Where the study had data that could identify a direct cause for firearm suicide, it found it was often related to relationship problems, including with a romantic partner, friend, or family member. Of course that’s not mutually exclusive to the economic issue. The economy made life significantly harder for huge swaths of America, and the stress of an unemployed parent or parents can pass through to their kids, and make a relationship problem feel that much more dire.

That said, many other countries suffered from the recession, and childhood suicide rates elsewhere haven’t risen at the same rates as they have in the US.
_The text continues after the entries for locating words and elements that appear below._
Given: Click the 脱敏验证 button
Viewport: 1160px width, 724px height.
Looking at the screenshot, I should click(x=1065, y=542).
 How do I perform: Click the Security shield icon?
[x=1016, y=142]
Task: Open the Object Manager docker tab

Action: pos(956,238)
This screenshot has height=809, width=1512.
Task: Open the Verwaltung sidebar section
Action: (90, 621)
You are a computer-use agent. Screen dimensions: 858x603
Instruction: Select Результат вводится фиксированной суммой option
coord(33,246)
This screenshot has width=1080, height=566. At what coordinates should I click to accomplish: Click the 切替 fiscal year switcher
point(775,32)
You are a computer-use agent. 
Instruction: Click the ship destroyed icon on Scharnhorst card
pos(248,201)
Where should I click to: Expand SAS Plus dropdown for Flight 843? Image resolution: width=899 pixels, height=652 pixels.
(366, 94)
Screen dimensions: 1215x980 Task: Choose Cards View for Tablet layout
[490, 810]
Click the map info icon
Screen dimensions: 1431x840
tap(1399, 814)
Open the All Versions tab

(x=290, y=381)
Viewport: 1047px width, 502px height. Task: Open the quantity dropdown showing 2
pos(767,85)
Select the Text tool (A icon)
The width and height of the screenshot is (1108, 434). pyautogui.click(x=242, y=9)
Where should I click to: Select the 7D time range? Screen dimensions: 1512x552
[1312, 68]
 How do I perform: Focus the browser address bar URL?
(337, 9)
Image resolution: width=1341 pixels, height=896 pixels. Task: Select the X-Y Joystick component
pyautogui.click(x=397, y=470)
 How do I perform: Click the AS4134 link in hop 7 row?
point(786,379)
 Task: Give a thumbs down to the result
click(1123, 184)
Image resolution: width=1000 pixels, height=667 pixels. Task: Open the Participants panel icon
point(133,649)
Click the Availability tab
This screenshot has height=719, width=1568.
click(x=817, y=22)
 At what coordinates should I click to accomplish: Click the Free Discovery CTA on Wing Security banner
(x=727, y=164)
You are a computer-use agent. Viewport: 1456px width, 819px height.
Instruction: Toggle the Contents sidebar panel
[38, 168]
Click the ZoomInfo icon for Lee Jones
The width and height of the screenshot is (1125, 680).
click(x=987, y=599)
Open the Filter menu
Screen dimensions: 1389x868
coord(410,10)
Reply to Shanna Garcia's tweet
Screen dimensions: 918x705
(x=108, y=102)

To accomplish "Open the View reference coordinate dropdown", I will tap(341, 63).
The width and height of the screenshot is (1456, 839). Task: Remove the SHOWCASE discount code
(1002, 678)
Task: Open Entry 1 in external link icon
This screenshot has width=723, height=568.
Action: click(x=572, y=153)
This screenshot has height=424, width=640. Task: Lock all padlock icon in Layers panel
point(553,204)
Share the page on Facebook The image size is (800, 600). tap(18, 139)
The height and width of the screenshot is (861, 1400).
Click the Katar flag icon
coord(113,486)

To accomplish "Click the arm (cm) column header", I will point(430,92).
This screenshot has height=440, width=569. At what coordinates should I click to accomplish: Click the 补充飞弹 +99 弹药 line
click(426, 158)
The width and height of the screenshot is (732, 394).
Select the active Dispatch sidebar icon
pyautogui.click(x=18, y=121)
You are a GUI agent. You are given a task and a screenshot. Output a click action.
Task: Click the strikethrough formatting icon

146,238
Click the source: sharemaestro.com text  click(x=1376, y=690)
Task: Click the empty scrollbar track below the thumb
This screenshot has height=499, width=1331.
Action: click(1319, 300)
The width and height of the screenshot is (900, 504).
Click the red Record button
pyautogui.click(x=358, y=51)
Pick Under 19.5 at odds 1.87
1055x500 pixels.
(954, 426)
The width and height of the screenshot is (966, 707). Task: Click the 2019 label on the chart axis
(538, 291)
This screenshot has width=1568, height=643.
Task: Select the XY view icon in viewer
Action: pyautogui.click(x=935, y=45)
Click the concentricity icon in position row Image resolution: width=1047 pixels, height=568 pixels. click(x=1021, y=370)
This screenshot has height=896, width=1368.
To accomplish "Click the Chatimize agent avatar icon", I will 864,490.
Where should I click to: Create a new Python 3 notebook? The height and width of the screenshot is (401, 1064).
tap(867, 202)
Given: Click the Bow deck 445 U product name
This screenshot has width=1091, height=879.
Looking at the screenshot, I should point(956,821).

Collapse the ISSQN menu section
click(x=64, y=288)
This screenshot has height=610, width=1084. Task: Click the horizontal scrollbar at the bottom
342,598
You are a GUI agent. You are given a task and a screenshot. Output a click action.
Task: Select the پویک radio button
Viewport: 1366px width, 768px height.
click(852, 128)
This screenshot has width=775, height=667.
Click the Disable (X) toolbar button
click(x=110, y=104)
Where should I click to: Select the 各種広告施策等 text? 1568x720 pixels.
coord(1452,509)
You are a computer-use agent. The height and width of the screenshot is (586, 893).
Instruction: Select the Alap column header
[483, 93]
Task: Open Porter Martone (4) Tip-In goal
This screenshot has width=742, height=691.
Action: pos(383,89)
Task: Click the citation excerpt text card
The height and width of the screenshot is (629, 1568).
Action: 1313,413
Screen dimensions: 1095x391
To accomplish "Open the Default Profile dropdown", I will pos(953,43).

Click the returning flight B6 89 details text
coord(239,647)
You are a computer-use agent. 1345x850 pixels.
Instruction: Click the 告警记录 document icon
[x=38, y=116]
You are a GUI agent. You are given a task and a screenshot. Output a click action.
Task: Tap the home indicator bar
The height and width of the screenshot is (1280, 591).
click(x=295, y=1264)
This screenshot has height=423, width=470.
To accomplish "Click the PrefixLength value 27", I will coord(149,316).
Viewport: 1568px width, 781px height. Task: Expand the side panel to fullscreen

After a gunman opened fire on members of Congress at a baseball field near Washington DC on June 14, it reignited a common debate over guns, namely whether people need more guns to protect themselves from shooters or fewer guns to hurt fewer people. But countries with stricter gun laws don’t seem to suffer anywhere the same magnitude of gun-related injuries, death, or suicide as the US: 91% of global gun-related deaths for kids under 14 happen in the US, and gun homicide rates for 15-24 year-olds in the US are a startling 49 times higher than in other wealthy countries.

There was some good news in the Pediatrics study: firearm homicides for US kids declined between 2007 and 2014, which the CDC attributes to more programs and policies around preventing kids from killing each other. That’s little solace to the families and friends of the nearly 1,300 American children who die each year from firearm-related injuries, or the fact that 4.2% of all American kids have witnessed a fatal shooting in the US in the past year.

“About 19 children a day die or are medically treated in an emergency department for a gunshot wound in the US,” Fowler told Reuters. It doesn’t seem to have to be this way.